- WHAT TO DO -
1/ According to the passage on hawala, what are the intermediaries who facilitate hawala transactions called?
2/ In the passage on hawala, switch "money transfer system" to "payment network" and rewrite the text between "Hawala is an" and "its potential risks.", inclusive.

Published date: 05 May 2025

Hawala is an old trust-based money transfer system operating outside formal banking channels. It is simple and efficient, but Hawala’s lack of documentation and transparency poses great risks of money laundering and sanctions evasion. We will be looking at how Hawala works, why it is still commonly used and its potential risks.

What Does “Hawala” Mean?

The word “Hawala” originates from an Arabic term meaning “transfer” or “trust” and it refers to an informal money transferring system with no physical cash moves or traceable digital trails. Hawala relies primarily on intermediaries called hawaladars who facilitate money transactions based on trust.

Compared to traditional financial systems, hawala has:

  • No Banks, No Receipts: Transactions are made relying on trust between the parties rather than any official financial institutions, and therefore, hawala leaves no digital or paper traces, which makes it difficult to monitor.
  • No SWIFT or Formal Documentation: Hawaladars transfer money without using global banking networks like SWIFT or formal documentation, but they do it through codes or informal agreements instead of traditional banking processes.
  • Regionally Focused: Hawala provides an alternative for financial transactions in areas with underdeveloped banking infrastructure, such as South Asia, the Middle East, and certain parts of Africa.

Hawala system is not illegal and is still used for legitimate transactions by migrant workers, even though it is often labeled as “underground banking”.

How Does the Hawala System Work?

Hawala enables fast and secure transfers without any digital or physical cash movement. It works simply but in an opaque way. Here is how it works:

Step 1: When the sender gives cash to a local hawaladar in Country A.

Hawala transactions begin when the sender, who seeks a fast and discreet transfer, gives cash to a trusted hawaladar, and it relies on a private and verbal agreement that leaves no official record.

Step 2: The hawaladar contacts their counterpart in Country B.

When the cash is received by the hawaladar in Country A, he gets in touch with their counterpart in Country B where the recipient resides. The communication between them may occur through coded messages that ensure the confidentiality of the transaction, as hawaladars maintain a strong network bound by family ties to make these exchanges easier.

Step 3: The counterpart pays the recipient hawaladar in the local currency.

This transaction is completed off the official records without any formal documentation or involvement of financial institutions, which is a popular method in areas where the banking systems are unreliable or somewhat inaccessible.

Step 4: In the final step, hawaladars settle balances among themselves.

When the transaction is complete, the brokers settle their balances through informal methods like trade settlements or remittances, which are conducted over time, depending on mutual trust within the network that ensures the system's smooth functioning and continuation without external monitoring.

Hawala is a decentralized network favored for its speed, low costs, and accessibility.

- RAW DATA -
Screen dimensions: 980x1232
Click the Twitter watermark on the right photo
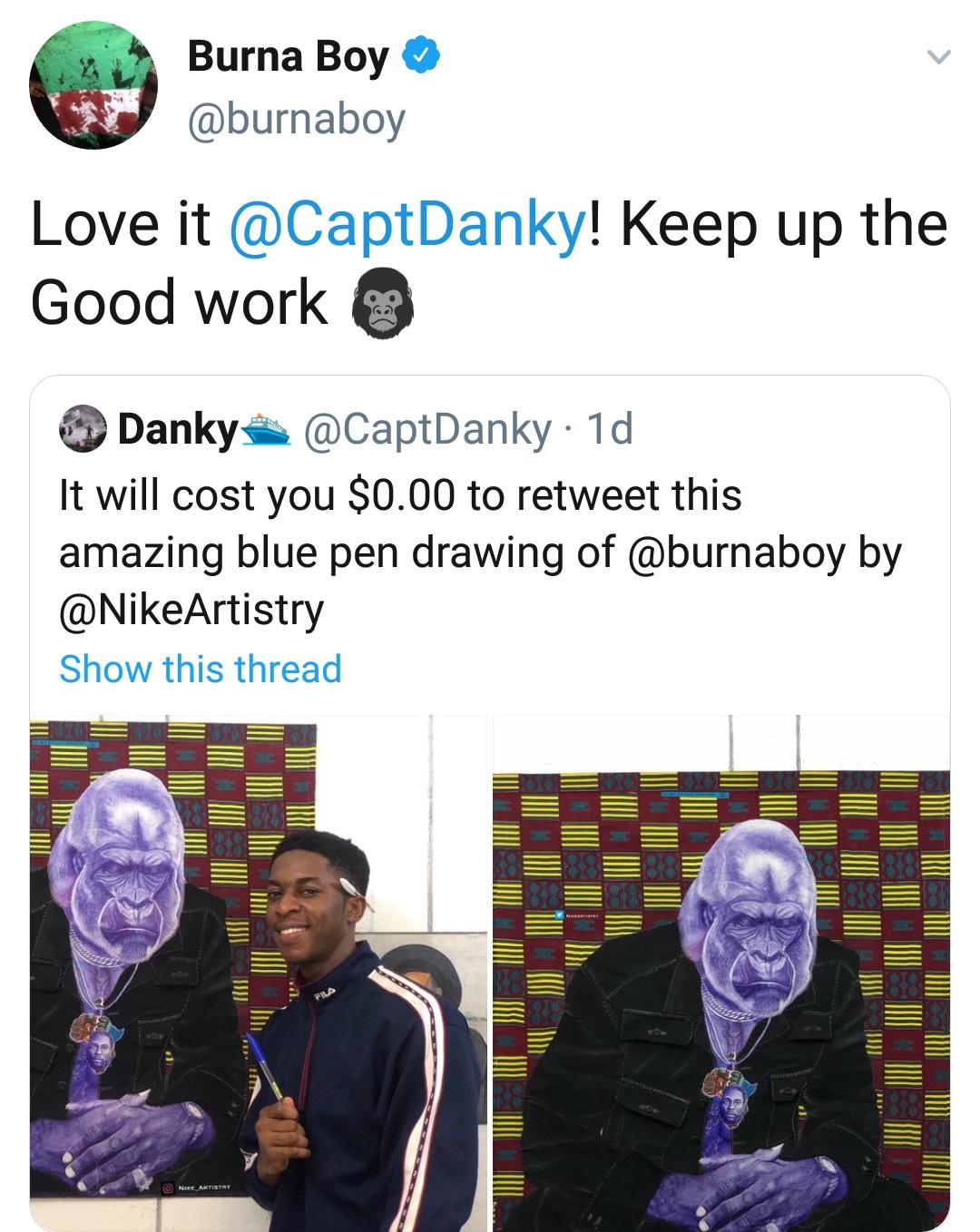(557, 917)
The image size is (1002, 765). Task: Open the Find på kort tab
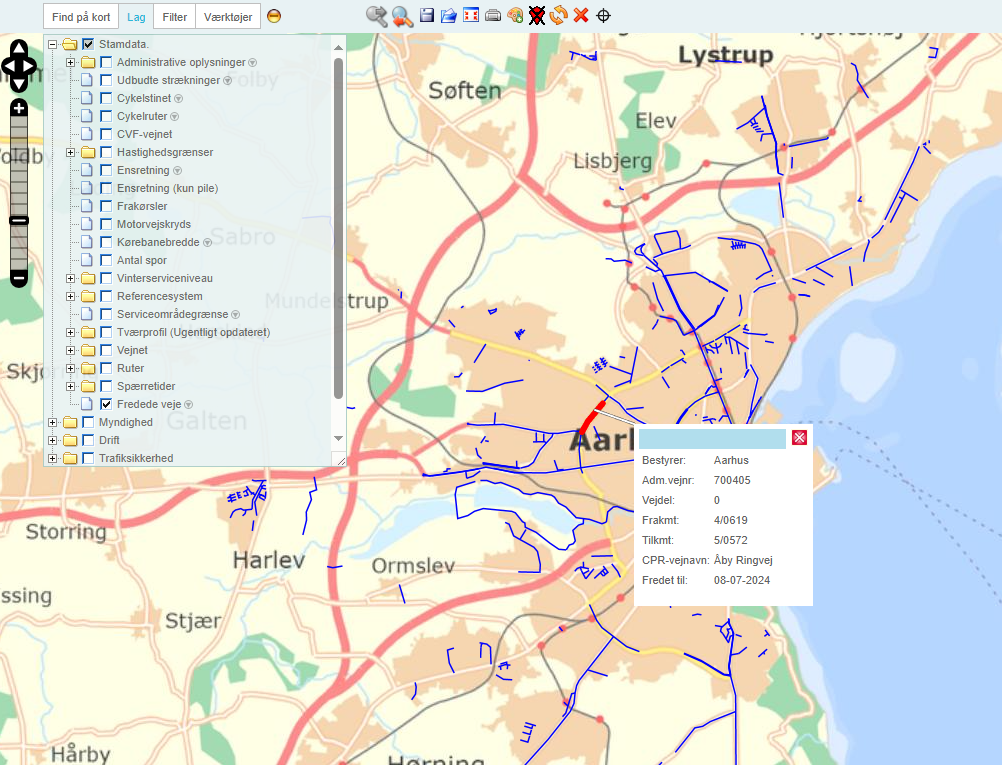click(x=81, y=17)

- RESPONSES IN ORDER -
1/ Hawaladars.

2/
Hawala is an old trust-based payment network operating outside formal banking channels. It is simple and efficient, but Hawala’s lack of documentation and transparency poses great risks of money laundering and sanctions evasion. We will be looking at how Hawala works, why it is still commonly used and its potential risks.